Dane wejściowe:
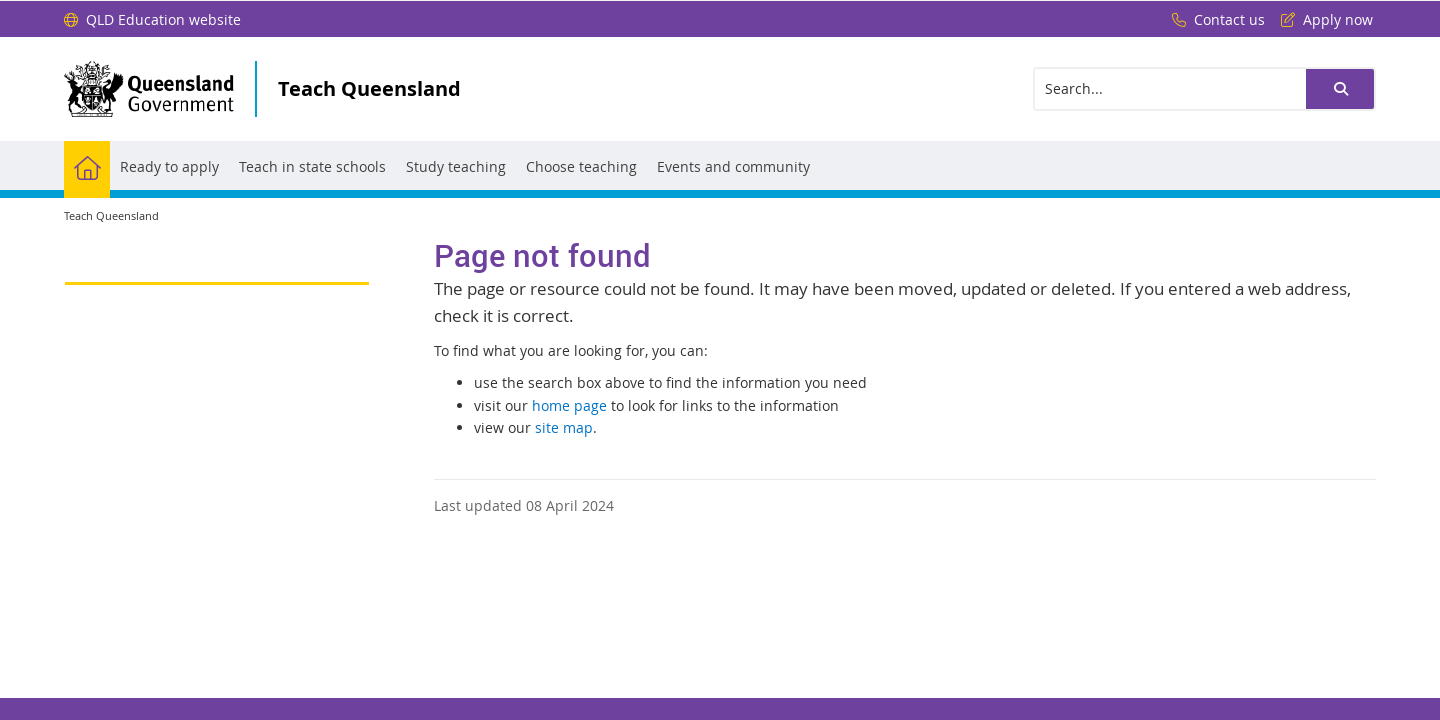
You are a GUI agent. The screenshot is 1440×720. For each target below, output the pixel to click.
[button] (1340, 89)
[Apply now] (1322, 20)
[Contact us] (1213, 20)
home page (569, 405)
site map (564, 427)
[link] (217, 274)
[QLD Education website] (152, 20)
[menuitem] (87, 165)
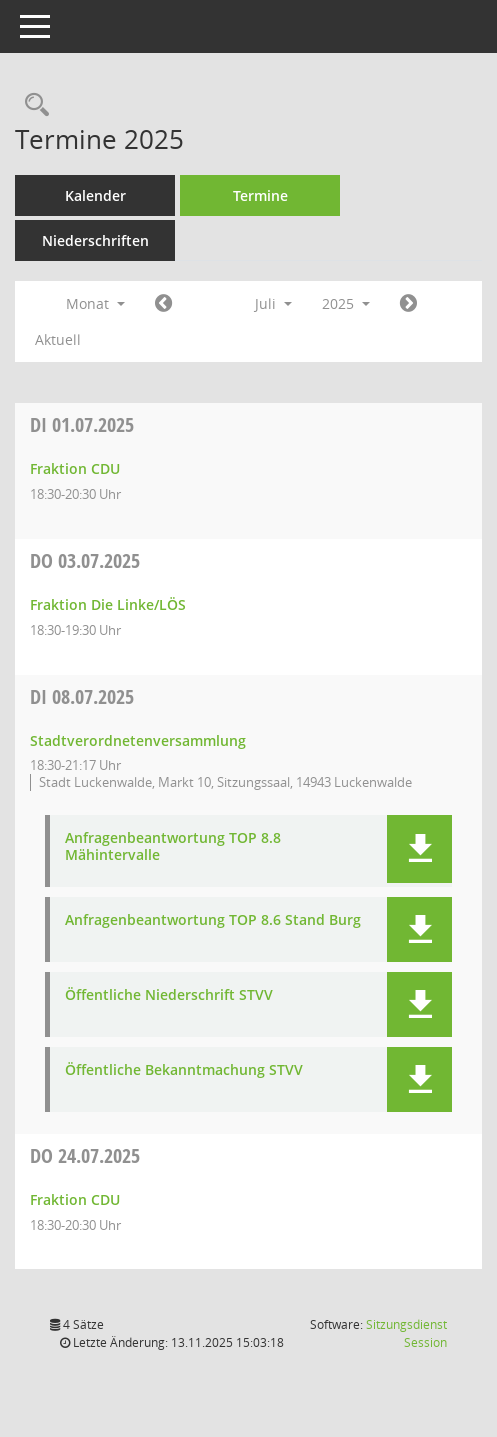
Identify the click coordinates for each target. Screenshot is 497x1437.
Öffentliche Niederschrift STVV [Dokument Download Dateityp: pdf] (169, 995)
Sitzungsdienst (406, 1333)
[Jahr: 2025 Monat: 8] (408, 304)
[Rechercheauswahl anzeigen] (32, 105)
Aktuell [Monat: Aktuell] (58, 339)
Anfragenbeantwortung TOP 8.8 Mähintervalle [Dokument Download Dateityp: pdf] (173, 847)
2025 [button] (346, 303)
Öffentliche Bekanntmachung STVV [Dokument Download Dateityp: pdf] (184, 1070)
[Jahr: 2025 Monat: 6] (163, 304)
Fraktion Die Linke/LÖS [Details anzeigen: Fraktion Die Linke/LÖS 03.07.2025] (108, 604)
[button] (419, 849)
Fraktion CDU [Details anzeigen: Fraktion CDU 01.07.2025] (75, 468)
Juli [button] (273, 303)
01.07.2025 (82, 424)
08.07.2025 (82, 696)
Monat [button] (95, 303)
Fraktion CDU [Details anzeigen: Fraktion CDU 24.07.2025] (75, 1199)
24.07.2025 (85, 1155)
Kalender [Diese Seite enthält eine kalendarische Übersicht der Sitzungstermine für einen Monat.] (95, 195)
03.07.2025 (85, 560)
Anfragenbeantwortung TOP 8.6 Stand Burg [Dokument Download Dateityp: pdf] (213, 920)
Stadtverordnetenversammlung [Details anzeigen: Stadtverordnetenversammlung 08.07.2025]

Treść zadania: Dodaj 147 do każdej liczby we współrzędnych podanych jako odpowiedzi i przepisz w całości wiersze od tego, który zawiera „Fraktion CDU [Details anzeigen: Fraktion CDU 01.07.2025]”, do końca danych wejściowych włącznie.

Odpowiedź:
Fraktion CDU [Details anzeigen: Fraktion CDU 01.07.2025] (222, 615)
Juli [button] (420, 450)
01.07.2025 (229, 571)
08.07.2025 (229, 843)
Monat [button] (242, 450)
Fraktion CDU [Details anzeigen: Fraktion CDU 24.07.2025] (222, 1346)
24.07.2025 (232, 1302)
Kalender [Diese Seite enthält eine kalendarische Übersicht der Sitzungstermine für einen Monat.] (242, 342)
03.07.2025 (232, 707)
Anfragenbeantwortung TOP 8.6 Stand Burg [Dokument Download Dateityp: pdf] (360, 1067)
Stadtverordnetenversammlung [Details anzeigen: Stadtverordnetenversammlung 08.07.2025]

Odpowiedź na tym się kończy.